Sequence Risk May Be The Biggest Problem For Retirees
by Mike Jones
The problem is one of simple math. As stated above, millions of investors are depending on investment returns from volatile assets to deliver income from the time they retire until their death. Using averages for investment returns or simulations that work 85% of the time provides no comfort to such investors. It is the sequence of returns that matters most.
What good is it to a retiree to make 50% on your life savings if you have lost 50% the prior year? That would mean your $1,000,000 fund is worth $650,000 after just two years (assuming a 4% distribution rate). Keep that up and you will be broke before you know it. Avoiding a large negative return in the early years of one’s retirement is CRITICAL to making the money last.
Dr. Wade D. Pfau, CFA®, is a Professor of Retirement Income in the PhD in Financial and Retirement Planning program at The American College of Financial Services. He is also a contributor to the College’s Retirement Income Certified Professional® (RICP®) designation program curriculum.
Dr. Pfau graciously shared information from his forthcoming book, How Much Can I Spend in Retirement, to subscribers of the FA (Financial Advisors) website. In the article “Managing Sequence Risk for Retirees,” Dr. Pfau suggests four techniques retirees may employ to mitigate the threat of running out of money in retirement:
1.Spend Conservatively. This techniques advises investors to keep reducing the amount they distribute from a portfolio the more aggressive they make that portfolio. At least at first. This allows the more aggressive investment strategy time to succeed thus enabling the investor a chance to harvest bigger sums down the road. While this is mathematically feasible, it is highly impractical for most retires.
2.Maintain spending flexibility. This approach only works for those retirees who have other sources of income. It espouses a fluctuation in income that is mirrored to the fluctuation in return. If you have a meager year in performance you take out a meager distribution. If you have a robust year, it’s party time. This greatly reduces sequence risk but is an option only to a small percentage of investors.

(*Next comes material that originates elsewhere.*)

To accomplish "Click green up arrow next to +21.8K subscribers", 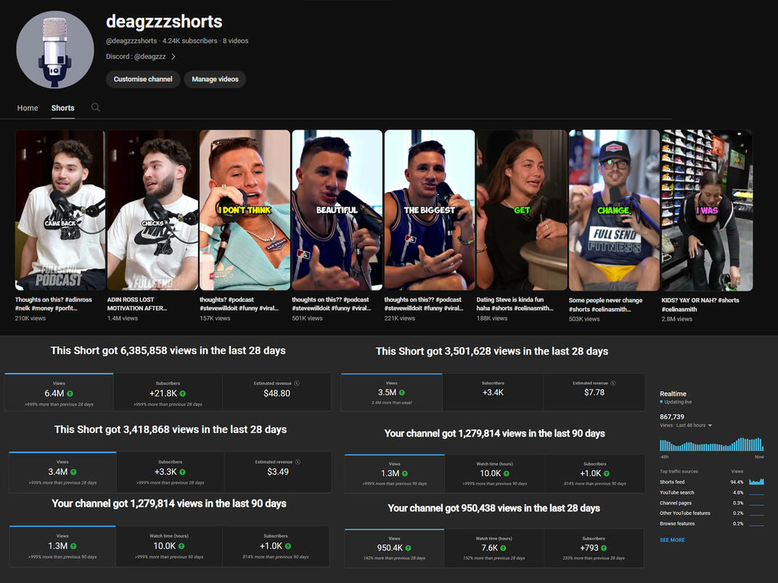I will (183, 394).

3.Reduce Volatility (when it matters most). I actually like this one and subscribe to it in many cases. A portfolio of reduced volatility risk is a portfolio of reduced sequence of return risk. This concept can be applied two ways. The first is to greatly reduce the risk factors during the early years of retirement. Since it is the investment returns during the first 5 to 10 years of retirement that reek the most havoc on the eventual outcome, then why not just lower the risk? One can also reduce volatility after a period of economic growth and market expansion, i.e. dynamic asset allocation. Not losing money when others are can certainly benefit a retirement portfolio as money will be available to make investments when they become attractive again. Please don’t try this one on your own. It must be applied with discipline.

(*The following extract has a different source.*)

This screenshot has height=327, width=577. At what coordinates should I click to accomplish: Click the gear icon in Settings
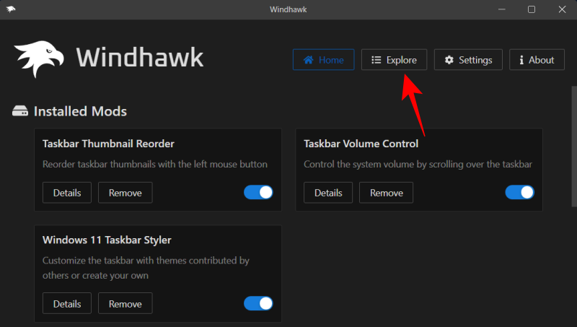449,60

4.Buffer Assets. This final technique encourages investors in the securities markets to buffer against down markets by setting aside money that can be a resource when markets turn down. The return on these assets cannot be correlated to the securities market as they would not provide a buffer if that were the case. In other words, diversify. But diversify intelligently. Many investors forget that last admonition.

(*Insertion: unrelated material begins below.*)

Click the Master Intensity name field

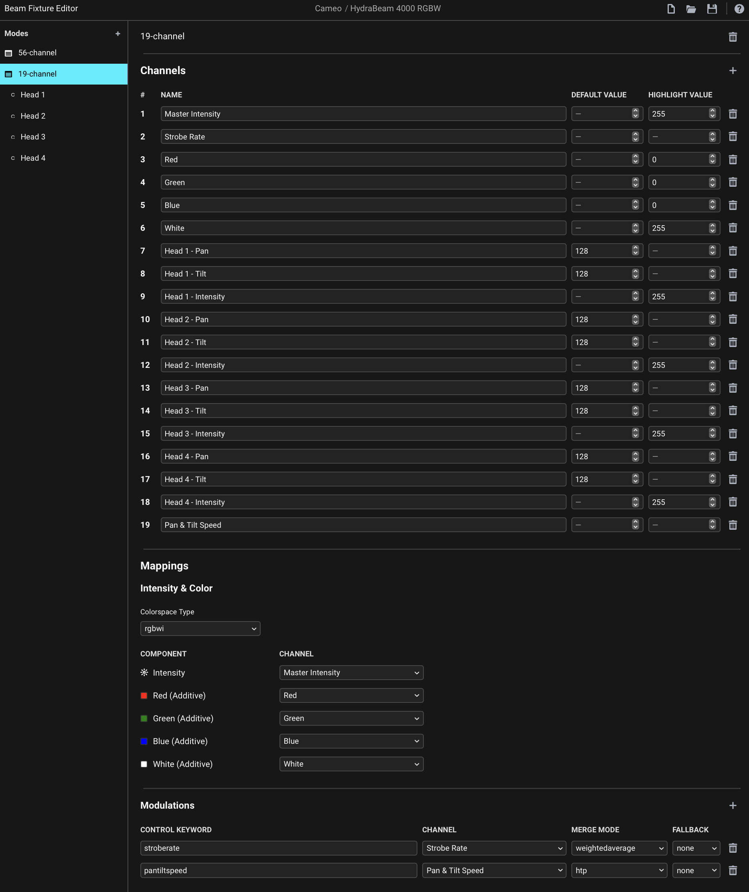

The road ahead for retirees and their investment professionals is going to be a tricky one. We know that. Fortunately, many brilliant minds are thinking ahead to ways to avoid the worst of those potential problems.
If you are nearing retirement and haven’t done so already, talk with your financial advisor about his or her recommendations on how you should approach tapping into your retirement savings to best avoid sequence risk.